This is during the time when TR is working to finalize details with
Columbia for building the Panama Canal:
...Facing six hours of travel [TR] remembered that Nicholas Murray
Butler had asked him for a list of recommended books. It seemed like a
strange request, coming from the President of Columbia University, yet
deserving of a full answer. He cast his mind back over what he had read
since taking the oath of office [this is in the late fall of 1903; he
took office in the fall of 1901], and began to scribble.

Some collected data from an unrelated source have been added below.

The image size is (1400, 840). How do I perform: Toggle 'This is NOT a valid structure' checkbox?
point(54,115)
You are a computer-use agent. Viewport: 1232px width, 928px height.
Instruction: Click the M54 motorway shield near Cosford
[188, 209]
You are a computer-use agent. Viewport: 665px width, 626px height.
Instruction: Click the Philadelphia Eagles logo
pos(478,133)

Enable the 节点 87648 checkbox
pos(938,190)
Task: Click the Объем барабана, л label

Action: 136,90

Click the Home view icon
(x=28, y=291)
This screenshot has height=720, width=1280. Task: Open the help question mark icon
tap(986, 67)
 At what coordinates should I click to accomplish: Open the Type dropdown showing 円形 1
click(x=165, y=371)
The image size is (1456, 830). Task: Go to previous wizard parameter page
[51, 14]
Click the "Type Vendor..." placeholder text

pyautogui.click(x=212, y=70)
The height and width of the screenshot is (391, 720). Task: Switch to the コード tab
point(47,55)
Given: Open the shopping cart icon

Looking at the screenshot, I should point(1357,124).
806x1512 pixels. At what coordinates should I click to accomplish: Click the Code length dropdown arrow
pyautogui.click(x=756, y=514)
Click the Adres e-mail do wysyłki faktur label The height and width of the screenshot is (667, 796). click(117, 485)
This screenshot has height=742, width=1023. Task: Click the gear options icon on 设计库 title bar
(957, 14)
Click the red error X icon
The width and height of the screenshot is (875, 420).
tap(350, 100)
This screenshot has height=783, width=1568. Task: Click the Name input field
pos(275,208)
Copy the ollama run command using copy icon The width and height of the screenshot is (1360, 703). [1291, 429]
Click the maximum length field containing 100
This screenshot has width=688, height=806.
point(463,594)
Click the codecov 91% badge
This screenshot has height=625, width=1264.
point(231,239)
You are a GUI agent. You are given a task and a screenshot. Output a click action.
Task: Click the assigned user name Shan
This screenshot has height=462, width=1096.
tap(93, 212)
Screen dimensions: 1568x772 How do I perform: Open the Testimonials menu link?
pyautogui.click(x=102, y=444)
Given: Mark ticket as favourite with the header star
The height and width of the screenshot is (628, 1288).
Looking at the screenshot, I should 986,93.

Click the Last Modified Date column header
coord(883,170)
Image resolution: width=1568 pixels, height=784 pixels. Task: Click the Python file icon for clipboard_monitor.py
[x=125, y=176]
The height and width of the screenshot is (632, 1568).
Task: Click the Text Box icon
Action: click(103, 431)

Parts of Herodotus; the first and
seventh books of Thucydides; all of Polybius, a little of Plutarch;
Aeschylus' Orestean Trilogy; Sophocles' Seven Against Thebes; Euripides' Hippolytus and Bacchae; and Aristophenes' Frogs. Parts of The Politics of Aristotle.
All of these had been in translation. However, he had read, in French,
the biographies of Price Eugene of Savoy, Admiral Michiel de Ruyter,
Henri Turenne, and John Sobieski. He had also browsed, if not deeply
studied, Froissart on French history, Maspero on the eary Syrian,
Chaldean, and Egyptian civilizations, "and some six volumes of
Mahaffrey's Studies of the Greek World." What else?
The Memoirs of Marbot; Bain's Life of Charles the Twelfth; Mahan's Types of Naval Officers; some of Macauley's Essays, three or four volumes of Givvon and three or four chapters of Motley. The battles in Carlyle's Frederick the Great; Hay an Nicolay's Lincoln, and the two volumes of Lincoln's Speeches and Writings -- these I have not only read through, but have read parts of them again and again; Bacon's Essays...Macbeth; Twelfth Night; Henry the Fourth; Henry the Fifth; Richard the Second; the first two cantos of Milton's Paradise Lost; some of Michael Drayton's Poems -- there are only three or four I care for; portions of the Nibelungenlied...
Church's Beowulf; Morris' translation of the Heimskringla, and Dasent's translation of the sagas of Gisli and Burnt Njal; Lady Gregory's and Miss Hull's Cuchulain Saga together with The Chidren of Lir, The Children of Turn, The Tail of Deidre, etc.; Les Precieuses Ridicules, Le Barbier de Seville; most of Jusserand's books, of which I was most interested in his studies of the Kingis Quhair, Holme's Over the Teacups; Lounsbury's Shakespeare and Voltaire; various numbers of The Edinburgh Review from 1803 to 1850; Tolstoi's Sebastopol and The Cossacks; Sienkiewicz's Fire and Sword, and parts of his other volumes; Guy Mannering; The Antiquary; Rob Roy; Waverly; Quentin Durward; pars of Marmion and the Lay of the Last Minstrel; Cooper's Pilot; some of the earlier stories and poems of Bret Harte; Mark Twain's Tom Sawyer; Pickwick Papers; Nicholas Nichelby; Vanity Fair; Pendennis; The Newcomes; Adventures of Philip; Conan Doyle's White Company...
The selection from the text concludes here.